I'd also say that when educationalists and Ofsted talk about "improving" schools they are barking up the wrong tree if they think the problem lies with the management, the teaching or the school buildings. Time and again it's shown that there is a correlation between achievement and socio-economic background. Statistical glitches aside, the schools which do best are those in the "leafy suburbs".
And yet these other factors - buildings, management, teaching style - are the things which are changed or marked for change. Probably because they can be changed, whereas you can't suddenly give 700 kids an injection and make them middle-class or high-achieving. The kids and their parents are the "raw material" - if that's flawed to begin with, you can't criticise the schools or the teachers for producing an imperfect product, or make it better by dressing it up in a prettier box.
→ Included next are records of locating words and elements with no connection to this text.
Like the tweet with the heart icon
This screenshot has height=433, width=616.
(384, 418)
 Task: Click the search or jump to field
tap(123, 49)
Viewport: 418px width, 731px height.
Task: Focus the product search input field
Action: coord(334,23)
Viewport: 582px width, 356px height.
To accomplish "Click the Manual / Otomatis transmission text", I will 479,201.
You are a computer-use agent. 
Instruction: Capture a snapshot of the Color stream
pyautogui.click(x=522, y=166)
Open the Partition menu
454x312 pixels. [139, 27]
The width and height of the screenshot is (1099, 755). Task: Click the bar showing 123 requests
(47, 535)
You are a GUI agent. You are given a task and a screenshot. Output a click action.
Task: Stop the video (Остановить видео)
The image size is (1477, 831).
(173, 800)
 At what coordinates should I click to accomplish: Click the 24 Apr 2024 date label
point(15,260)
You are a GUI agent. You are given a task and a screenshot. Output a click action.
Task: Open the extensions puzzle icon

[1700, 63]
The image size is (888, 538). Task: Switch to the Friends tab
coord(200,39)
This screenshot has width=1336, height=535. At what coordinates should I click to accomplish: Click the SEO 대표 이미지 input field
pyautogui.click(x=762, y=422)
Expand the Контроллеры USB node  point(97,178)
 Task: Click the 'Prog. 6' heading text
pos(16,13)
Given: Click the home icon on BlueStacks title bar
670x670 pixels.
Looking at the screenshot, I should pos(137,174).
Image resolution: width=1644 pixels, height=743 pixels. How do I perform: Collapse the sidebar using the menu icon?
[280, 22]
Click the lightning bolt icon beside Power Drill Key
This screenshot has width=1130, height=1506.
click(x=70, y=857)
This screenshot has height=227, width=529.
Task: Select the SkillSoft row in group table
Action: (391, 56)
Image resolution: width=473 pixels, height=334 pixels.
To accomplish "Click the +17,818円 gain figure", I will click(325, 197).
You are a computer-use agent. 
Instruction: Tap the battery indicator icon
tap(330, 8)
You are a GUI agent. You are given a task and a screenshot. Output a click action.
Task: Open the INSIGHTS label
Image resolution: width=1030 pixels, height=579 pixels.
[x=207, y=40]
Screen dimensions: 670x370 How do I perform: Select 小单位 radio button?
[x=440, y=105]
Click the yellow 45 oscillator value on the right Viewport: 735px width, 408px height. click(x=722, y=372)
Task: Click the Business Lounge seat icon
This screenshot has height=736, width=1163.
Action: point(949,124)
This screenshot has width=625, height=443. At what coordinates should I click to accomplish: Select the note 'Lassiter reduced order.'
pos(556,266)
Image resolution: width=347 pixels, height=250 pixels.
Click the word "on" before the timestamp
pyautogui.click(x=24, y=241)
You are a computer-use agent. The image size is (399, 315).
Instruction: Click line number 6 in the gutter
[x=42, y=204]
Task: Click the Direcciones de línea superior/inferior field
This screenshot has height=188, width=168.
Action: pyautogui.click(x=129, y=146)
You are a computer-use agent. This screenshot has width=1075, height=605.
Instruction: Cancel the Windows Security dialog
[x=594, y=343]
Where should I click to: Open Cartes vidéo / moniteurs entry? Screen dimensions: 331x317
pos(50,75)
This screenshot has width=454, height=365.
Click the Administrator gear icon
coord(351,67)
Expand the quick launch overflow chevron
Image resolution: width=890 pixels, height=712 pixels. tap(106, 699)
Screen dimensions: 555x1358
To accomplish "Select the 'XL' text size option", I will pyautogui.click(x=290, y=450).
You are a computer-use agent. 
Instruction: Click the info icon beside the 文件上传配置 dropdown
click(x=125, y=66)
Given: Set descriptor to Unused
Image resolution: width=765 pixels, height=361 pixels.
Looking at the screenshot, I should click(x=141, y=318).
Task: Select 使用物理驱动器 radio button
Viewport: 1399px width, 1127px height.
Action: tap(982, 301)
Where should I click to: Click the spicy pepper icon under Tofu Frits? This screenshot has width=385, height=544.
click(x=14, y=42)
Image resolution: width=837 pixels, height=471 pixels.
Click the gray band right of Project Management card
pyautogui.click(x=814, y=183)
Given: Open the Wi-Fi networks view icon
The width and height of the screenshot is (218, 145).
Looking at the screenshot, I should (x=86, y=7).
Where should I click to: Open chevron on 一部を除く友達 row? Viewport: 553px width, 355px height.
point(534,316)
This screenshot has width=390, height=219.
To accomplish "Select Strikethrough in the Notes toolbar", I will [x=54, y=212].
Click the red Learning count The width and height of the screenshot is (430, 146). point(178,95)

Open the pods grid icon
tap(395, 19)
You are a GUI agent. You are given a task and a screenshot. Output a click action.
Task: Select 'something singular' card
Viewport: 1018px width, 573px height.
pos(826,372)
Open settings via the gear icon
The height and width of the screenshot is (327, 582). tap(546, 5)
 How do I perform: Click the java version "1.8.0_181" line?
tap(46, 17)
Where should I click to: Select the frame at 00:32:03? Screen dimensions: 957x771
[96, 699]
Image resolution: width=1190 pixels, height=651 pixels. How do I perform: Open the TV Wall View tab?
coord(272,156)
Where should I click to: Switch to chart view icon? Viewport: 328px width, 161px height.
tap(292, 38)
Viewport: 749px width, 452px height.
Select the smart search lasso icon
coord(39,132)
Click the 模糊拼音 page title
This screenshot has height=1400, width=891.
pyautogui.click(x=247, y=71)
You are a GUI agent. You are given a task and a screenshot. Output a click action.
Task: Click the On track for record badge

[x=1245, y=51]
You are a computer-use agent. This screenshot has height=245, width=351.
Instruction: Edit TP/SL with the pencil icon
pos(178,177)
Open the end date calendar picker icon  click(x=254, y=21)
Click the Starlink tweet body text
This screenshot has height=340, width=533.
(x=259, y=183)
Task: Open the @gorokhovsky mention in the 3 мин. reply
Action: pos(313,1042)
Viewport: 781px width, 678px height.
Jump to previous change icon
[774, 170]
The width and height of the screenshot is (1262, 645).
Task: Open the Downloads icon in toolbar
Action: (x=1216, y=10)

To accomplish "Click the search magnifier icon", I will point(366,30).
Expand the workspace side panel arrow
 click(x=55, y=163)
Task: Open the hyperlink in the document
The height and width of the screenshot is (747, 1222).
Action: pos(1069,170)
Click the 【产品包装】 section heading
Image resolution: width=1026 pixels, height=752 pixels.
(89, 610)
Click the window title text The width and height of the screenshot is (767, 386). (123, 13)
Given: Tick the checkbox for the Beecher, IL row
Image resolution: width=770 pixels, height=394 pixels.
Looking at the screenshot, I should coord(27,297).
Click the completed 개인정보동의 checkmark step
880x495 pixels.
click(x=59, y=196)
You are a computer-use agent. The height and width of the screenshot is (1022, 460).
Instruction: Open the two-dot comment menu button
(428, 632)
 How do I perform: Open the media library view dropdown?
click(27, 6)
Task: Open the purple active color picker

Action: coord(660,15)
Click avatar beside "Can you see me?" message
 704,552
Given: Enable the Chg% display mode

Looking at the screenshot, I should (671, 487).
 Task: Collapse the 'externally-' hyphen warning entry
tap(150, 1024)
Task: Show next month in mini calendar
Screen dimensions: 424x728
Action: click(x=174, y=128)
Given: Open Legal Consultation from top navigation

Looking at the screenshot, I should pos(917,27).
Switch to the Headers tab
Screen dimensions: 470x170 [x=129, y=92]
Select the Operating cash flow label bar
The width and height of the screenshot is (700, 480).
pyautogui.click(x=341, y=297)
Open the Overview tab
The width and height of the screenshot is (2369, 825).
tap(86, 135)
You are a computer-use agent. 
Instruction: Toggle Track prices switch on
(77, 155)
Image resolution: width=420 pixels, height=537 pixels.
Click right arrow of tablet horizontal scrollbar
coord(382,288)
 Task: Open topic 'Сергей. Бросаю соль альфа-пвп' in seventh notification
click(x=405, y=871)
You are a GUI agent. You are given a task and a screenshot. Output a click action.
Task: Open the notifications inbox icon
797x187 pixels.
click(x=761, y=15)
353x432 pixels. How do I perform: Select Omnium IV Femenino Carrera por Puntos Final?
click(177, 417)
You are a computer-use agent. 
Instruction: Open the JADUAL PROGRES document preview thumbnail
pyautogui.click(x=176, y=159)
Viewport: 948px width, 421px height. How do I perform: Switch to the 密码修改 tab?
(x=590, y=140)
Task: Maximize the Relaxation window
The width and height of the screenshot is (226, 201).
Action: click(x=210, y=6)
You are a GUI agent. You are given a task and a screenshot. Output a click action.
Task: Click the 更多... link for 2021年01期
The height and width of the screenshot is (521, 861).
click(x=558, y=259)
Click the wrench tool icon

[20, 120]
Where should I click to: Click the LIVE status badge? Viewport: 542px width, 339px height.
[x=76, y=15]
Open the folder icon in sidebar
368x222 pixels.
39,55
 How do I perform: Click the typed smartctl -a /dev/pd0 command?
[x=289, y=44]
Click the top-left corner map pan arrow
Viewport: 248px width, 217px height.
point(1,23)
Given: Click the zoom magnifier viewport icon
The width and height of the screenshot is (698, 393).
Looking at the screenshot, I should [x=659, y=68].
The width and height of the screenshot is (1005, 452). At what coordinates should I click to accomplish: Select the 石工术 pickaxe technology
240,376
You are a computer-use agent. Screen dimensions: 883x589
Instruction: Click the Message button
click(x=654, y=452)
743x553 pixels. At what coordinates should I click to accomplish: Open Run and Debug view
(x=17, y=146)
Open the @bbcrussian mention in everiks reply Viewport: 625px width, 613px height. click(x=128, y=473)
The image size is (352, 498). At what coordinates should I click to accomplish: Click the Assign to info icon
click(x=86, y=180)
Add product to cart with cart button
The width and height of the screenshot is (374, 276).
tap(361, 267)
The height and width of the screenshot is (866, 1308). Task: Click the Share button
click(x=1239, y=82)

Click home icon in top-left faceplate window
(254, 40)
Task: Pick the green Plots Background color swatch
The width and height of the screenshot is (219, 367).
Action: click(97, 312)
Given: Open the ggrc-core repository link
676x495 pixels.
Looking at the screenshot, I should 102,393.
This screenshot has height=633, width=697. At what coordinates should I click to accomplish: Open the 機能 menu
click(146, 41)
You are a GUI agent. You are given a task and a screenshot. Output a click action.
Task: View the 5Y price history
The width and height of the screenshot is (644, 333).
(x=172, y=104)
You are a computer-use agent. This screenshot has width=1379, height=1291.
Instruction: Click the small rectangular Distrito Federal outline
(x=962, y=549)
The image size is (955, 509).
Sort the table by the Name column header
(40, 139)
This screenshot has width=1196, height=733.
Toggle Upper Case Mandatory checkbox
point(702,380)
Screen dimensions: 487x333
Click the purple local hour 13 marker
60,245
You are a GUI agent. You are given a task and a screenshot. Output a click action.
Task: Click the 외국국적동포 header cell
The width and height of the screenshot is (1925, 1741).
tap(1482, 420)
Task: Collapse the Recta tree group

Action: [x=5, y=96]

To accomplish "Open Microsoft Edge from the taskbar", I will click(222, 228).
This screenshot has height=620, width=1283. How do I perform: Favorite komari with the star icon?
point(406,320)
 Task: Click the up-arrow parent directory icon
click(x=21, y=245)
My DW teaches at a tough school in a multi-cultural area with high deprivation, and yet Ofsted measures them against the same criteria as they would a white, middle-class, affluent area where most parents are professionals. It's as if they ask everyone to run a 100m race, and yet don't take account of the fact that some runners have a ball-and-chain attached to them or are starting from further behind the start line.
Teachers are furious at Ofsted's obsession with "averages" and labelling schools as below average. Well, duh, Ofsted, hello? If you have an average, there are going to be people below it. My DD could tell you that. It's like my working out an average height for kids, and declaring loftily that people should aim to be above that average height.